## SELECTED TEXT
★ ★ ★ ★ ★ ★ ★
This article is part of a series on what causes a firm’s value to increase.
This last article of 2014 will cover one of my favorite topics because in my experience it can be so misunderstood. How fast and agile is your organization? These are huge drivers of firm valuation.
Ask a representative sample of people in your organization how fast their organizations is and the conversation might go like this: “Well, I work ten hours a day but still bring some work home with me. I am doing my job plus some others due to retirements or layoffs that were not refilled. We get an average number of customer complaints compared with our competitors I think, and our financials are on plan so we must be doing an OK job. But every time we do our strategic planning retreat in January, we get hit with brand new projects to somehow fit into our daily work.”
Sound familiar? If the conversation is not familiar, you are doing a great job of managing speed and agility. If this does sound familiar, since all competitors are in the same boat, everything is OK – right? The answer is no – everything is probably not OK.
Nine times out of ten the conversation above describes an organization that is very slow and not agile, confusing effort with results and usually having lots of frustrating re-work. And this is an organization, maybe even an entire industry, leaving the door wide open for new entrants to upset the apple cart.
Let’s define our terms:
Speed – the average time it takes to complete a strategic initiative or project (hereafter just initiative)
Agility – the ability to easily re-configure components of an initiative to help make it faster
Here is a quick quiz I used to give to my clients when I was in consulting:
First question: In the normal or typical year, how many strategic initiatives do you have “in play?” In play means they are or are supposedly being worked on and are not formally terminated. A terminated initiative seemed good at one time but now has been formally disbanded.
Second question: In that same normal year, how many initiatives are determined fully complete compared to the original plan for that initiative? There has been no delay or slippage of time, even if agreed to by the customer. If there was a slippage of time, for any reason, the initiative is not counted as complete by this formula.
Now, take the first question’s answer and divide it by the second question’s answer. Let’s say you said 25 initiatives in play during the normal year and truthfully five actually completed with no delay or slippage associated with them.
★ ★ ★ ★ ★ ★ ★
## DATA SECTION

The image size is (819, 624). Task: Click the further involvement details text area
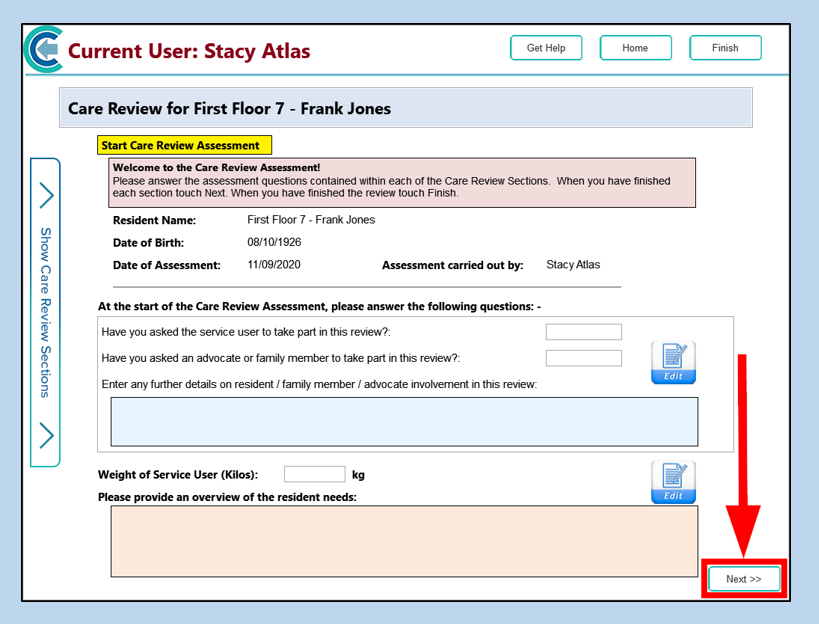tap(404, 421)
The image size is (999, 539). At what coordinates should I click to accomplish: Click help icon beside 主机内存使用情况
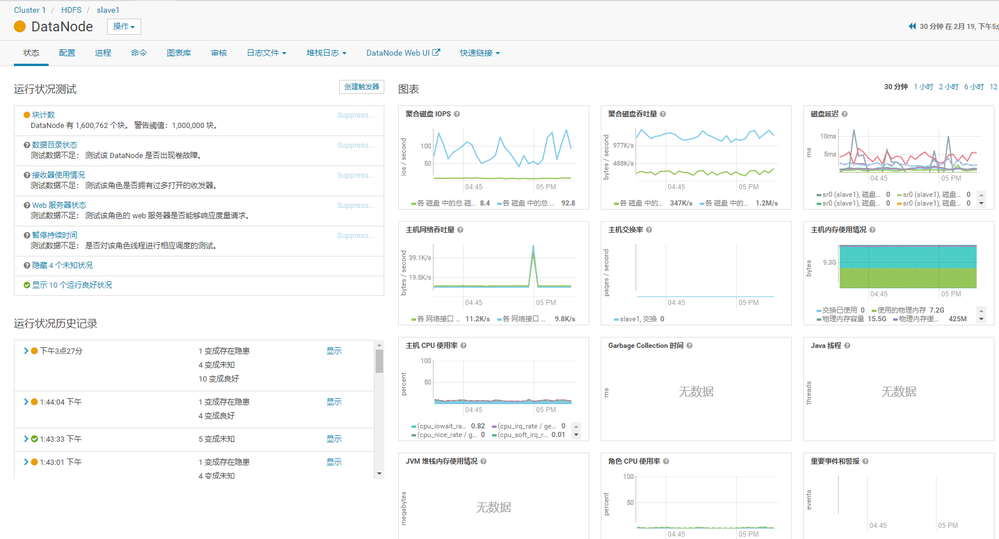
★ ★ ★ ★ ★ ★ ★
## WHAT IS ASKED
a. Could you copy the article on speed and agility between "Second question: In" and "by this formula.", inclusive?
b. Can you carry the article on speed and agility forward from its last sentence?

## ANSWERS GIVEN
a.
Second question: In that same normal year, how many initiatives are determined fully complete compared to the original plan for that initiative? There has been no delay or slippage of time, even if agreed to by the customer. If there was a slippage of time, for any reason, the initiative is not counted as complete by this formula.

b.
What does the resulting number 25 / 5 mean? Are you ready? It means it takes on average five years to complete one initiative! How can this possibly be? The answer is this is a formula for the dynamic cycle time for the completion of an average initiative out of a portfolio of in-play initiatives. This demonstrates that year after year more initiatives have come into the portfolio than go out as completed. Chances are next year after the strategic planning retreat you will likely make this worse with more new initiatives.
If this all sounds familiar, you are in trouble. Your organization is in initiative overload. I predict there is a lot of frustrating re-work in the initiatives. I can also predict your people are not agile. They cannot figure out how to easily re-configure the portfolio of in-play initiatives to break through the bottlenecks.
You might think this surely sounds like a theory. It is not a theory, it is reality for many firms. Our achievement-oriented society makes sure there is never a shortage of ideas and many firms lack the ability to say “no” to putting some ideas in backlog. For example, my team did a study for one of the leading U.S. lighting companies. We found on average it took seven years for one new lighting strategic initiative to be completed as per plan. We benchmarked against General Electric, Philips and three very fast, agile smaller players and found the best-in-class cycle time to complete one key lighting initiative was fourteen months! To be competitive this firm needed to take almost six years of cycle time and re-work out of its processes.
At a high level, the solution to being slow and non-agile is to work the formula above and radically lower the numerator of the initiatives in-play to the critical few. This requires extreme prioritization. Next find and remove the process barriers to radically increase the number completed in a year as per plan. Now let’s say you say have six initiatives in-play in the typical year and on average you complete five initiatives as per plan that year. 6 / 5 = 1.2 years or about 14 months.
Working this simple formula is hard work. But it will contribute greatly to your firm becoming fast and agile, two of the drivers of firm valuation.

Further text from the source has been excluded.